In fact, it turns out not to be so much a Hollywood Heist movie as a computer game based on a Hollywood Heist movie. The Doctor actually asks the supporting characters what their special powers are. The person who hired them as left helpful technological artifacts hidden all round the bank he wants them to rob.

It turns out that there is more to the person-who-hired them than meets the eye. The "robbery" is not all that it seems, either. Both twists are quite clever, but they seem to come out of Big Book of Quite Clever Twists. They are not twists which arise organically from the story -- twists which make sense but have been cunningly hidden with red herrings and false trails. They are ha-ha fooled you twists which muck about with the expected structure of the story. Not that there is anything wrong with that, necessarily. I once played a big computer RPG where you are a semi-amnesiac hero hunting down a dark lord who had vanished some years early and about halfway through it turns out, quite unexpectedly... Well, I wouldn’t want to spoil it for you. You can probably imagine how it turned out. I quite enjoy being quite surprised.

Old Old Who was a perfect TV format. The hero had a Time Machine that didn’t work and some companions who didn’t want to be there, and it would plonk both of them into a random location each week. The Time Travelers would get involved with whatever was happening in their randomly chosen destination. The TARDIS is a big blue answer to the question “what excuse is there for a hero to be in tenth century England one week and a far future super-bank the next week?” 

Once you have changed the set up (and I understand why the set up had to be changed) and allowed the Doctor to chose his destination each week, then you have to come up with more and more contrived pretexts for the Doctor to get involved in a plot. This week, the contrived pretext is a mysterious shadowy figure who turns out to be...oh, come on, surely you can guess? It's quite fun, of course. But each episode feels like a bigger, more horribly overwritten contrivance than the one before.

In the old days, last Autumn, what would have kept me watching the Doctor and some one-note supporting characters robbing the Biggest Bank In the Universe (a bit like the Biggest Library in the Universe) would have been Matt Smith. In the Old Old Days, it would have been Tom Baker or Sylvester McCoy. These were Doctors who fascinated us, and more importantly, Doctors who it was impossible not to like.

Steven Moffat has cleverly come up with a Doctor who it is impossible to like. Colin Baker was meant to be an un-likable Doctor but after an interestingly deranged debut story he settled for being nice but sarcastic. Peter Capaldi is a Doctor who says things like “She is dead and we are alive. Prioritize if you want it to stay that way.” A Doctor who two weeks ago had “Doesn’t like soldiers” on his character sheet but is now talking like a sergeant major. Or a Dalek. Or, indeed, a P.E Teacher. Doctor Tom could occasionally be harsh, but he had a big grin and a bag of jelly babies and a twinkle in his eye. Doctor Capaldi couldn’t twinkle if he tried. 

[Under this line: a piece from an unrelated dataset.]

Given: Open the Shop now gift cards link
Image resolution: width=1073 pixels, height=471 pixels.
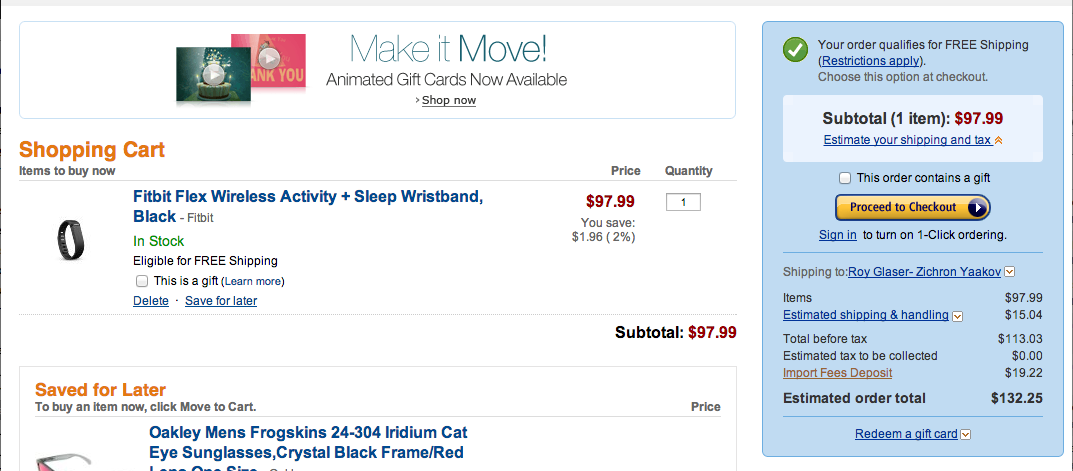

Wonderful Clara is, I suppose, meant to be a counterpoint to the Nasty Doctor, just as Ace counterbalanced Sylvester McCoy and Evelyn counterbalanced Colin Baker. But all she actually does is walk around with a big arrow over her head saying "I AM WONDERFUL" and banter with him. 

Capaldi is a fine actor, of course. But he is beginning to look like a series wrecking piece of miscasting.